Greece is at the centre of a not only European but global, financial crisis. The nation state is sinking under huge debts that in turn, are threatening to bring the entire Eurozone down with it. The enormous unemployment rate among young people is 56% in Athens alone. When I spoke to my post graduate Greek friends, I was shocked at their lack of hope to find any job in their homeland. Young, well educated, people who can speak three languages were desperate to stay in any other EU member state, working in completely different sector and accept low pay in order to work and survive.
Additionally, according to the European Union’s statistics, thousands of immigrants went to Greece last year. The main group were Turkish (an estimated 100 people per day). For 11 million indigenous, there is 1 million immigrants. The ruling government is struggling with the huge wave of illegal emigrants. During the one of the biggest disciplinary operations in the Greek history, thousand of policemen were sent on the street of the capital and their main goal was to identify people suspected of being anillegal immigrant. In one weekend in September 2012, over 7 thousands immigrant were arrested, two thousand were immediately deported. Amongst those deported there was also a substantial group of Pakistanis.
The Human Rights observers have protested against such operations. Some make comparisons to fascist programmes. However, the mass media and many citizens are grateful for the determination to fight against, in their opinion, the main cause of the crisis. Very often, the illegal immigrants are given immediate financial help and housing when they enter the countries they flee to. Others, who are able to get the legal refugee status, have to wait approximately five years to have their Application heard.
Therefore, the financial crisis in Greece released extreme nationalist viewpoints. One of the far right party, The Golden Dawn, went to the parliament with ten per cent support. At the beginning of their political career, nobody was giving them chances at the state national elections. Having an emblem which displays a swastika, or as they prefer to call it “meander”, the old Greek ornament, and a chairman who openly undermines the existence of the holocaust, The Golden Dawn slowly gains popularity. The party had organised the controversial blood collection for “Greeks-only” blood bank and have displayed behaviour that was obviously based on racial discrimination and segregation, therefore, rejected by the government. Nevertheless, many Athenians participated in the recent collection. Other idea which may increase the amount of the voter (up to 30 % according to the specialists) is very “on time” – food is being distributed to the hungry and need under one condition to Greeks on production of ID which proves that they have a “right to food” – and to be clothed.

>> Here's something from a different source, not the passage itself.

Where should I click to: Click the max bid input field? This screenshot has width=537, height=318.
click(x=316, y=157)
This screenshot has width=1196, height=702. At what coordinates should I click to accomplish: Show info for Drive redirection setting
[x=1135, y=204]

The Golden Dawn provides also the private security, especially for the elderly people, against the possible attacks of immigrants. Such “social service” is appreciated by many Greeks. “I used to go with my husband on every vacation to my homeland. We were swimming in the sea and didn’t care much about our things left on the beach. At this moment, one of us has to stay. I’m too frightened of thieves, but not the Greek ones.” I was told by my elder Greek acquaintance.
The Greek economy is predicted to minimize by the end of 2013. Nobody seems to be very surprised of the high frustration and anger, displayed by the many strikes and protests. The easiest way to bring people to gether in such situations, is to find a common enemy. Blaming the national faults on legal or illegal immigrants in point of fact does divert an attention from the tragic economical and social problems. The saddest thing seems to be the lack of any hope even amongst the young generation who should be able to shape a future for themselves in their own country. The collapse of the ruling coalition remains on the political horizon and appears as the possibility that Golden Dawn can indeed capture second place in a snap election, say pollsters.
JOANNA SIEKIERA (Poland) – 24 Dec 2012
- Tortured, detained and ordered out: a migrant’s tale in Greece (ekathimerini.com)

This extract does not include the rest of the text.